Например, Ибн-Рузбихан в свое время отмечал, что в условиях нарушения мирных торговых связей казахские ханы вынуждены были совершать набеги на города Туркестана и Мавераннахра в целях добычи необходимой хлопчатобумажной ткани карбас [153, с. 46-50].

Внешние условия, военизированная направленность жизнедеятельности казахского общества, тем самым, стали главными условиями характера исторической преемственности сохранения единства и целостности казахской духовной культуры.

Как видим, в данном случае зримо проявляется взаимосвязь культурных и цивилизационных факторов, когда они взаимно обуславливают изменения и содержание друг друга. Сам цивилизационный контекст, обусловленный внешними условиями, оказал существенное влияние на основания духовной культуры казахов. Как справедливо отмечает Н.Э. Масанов: «Особенности ведения хозяйства и функционирования культуры в специфических условиях среды обитания влекут за собой накопление особых черт, свойств и признаков, которые в конечном счете и определяют неповторимую комбинацию этнических стереотипов, обусловливающих этнос как историко-культурный феномен». Он полагает, что данный процесс «базируется на том, что в процессе производства складывается симбиоз между населением и освоенной им средой обитания, который детерминировал специфику общественной деятельности человека, автономный комплекс взаимосвязанных между собой структурных компонентов культуры, своеобразное информационное поле, функционирующее на основе оптимального равновесия в естественноприродных и социально-экономических процессах, что и приводило к особому характеру циркуляции информации внутри данного социального организма»

ЧТО ТРЕБУЕТСЯ: Ради чего, согласно отрывку о духовной культуре казахов, казахские ханы совершали набеги на города Туркестана и Мавераннахра?

ЗАПИСАННЫЕ ДАННЫЕ:

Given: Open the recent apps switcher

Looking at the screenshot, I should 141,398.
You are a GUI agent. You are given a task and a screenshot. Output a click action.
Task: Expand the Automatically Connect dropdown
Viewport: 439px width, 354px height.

РЕШЕНИЕ ЗАДАЧИ: Чтобы добыть необходимую хлопчатобумажную ткань карбас.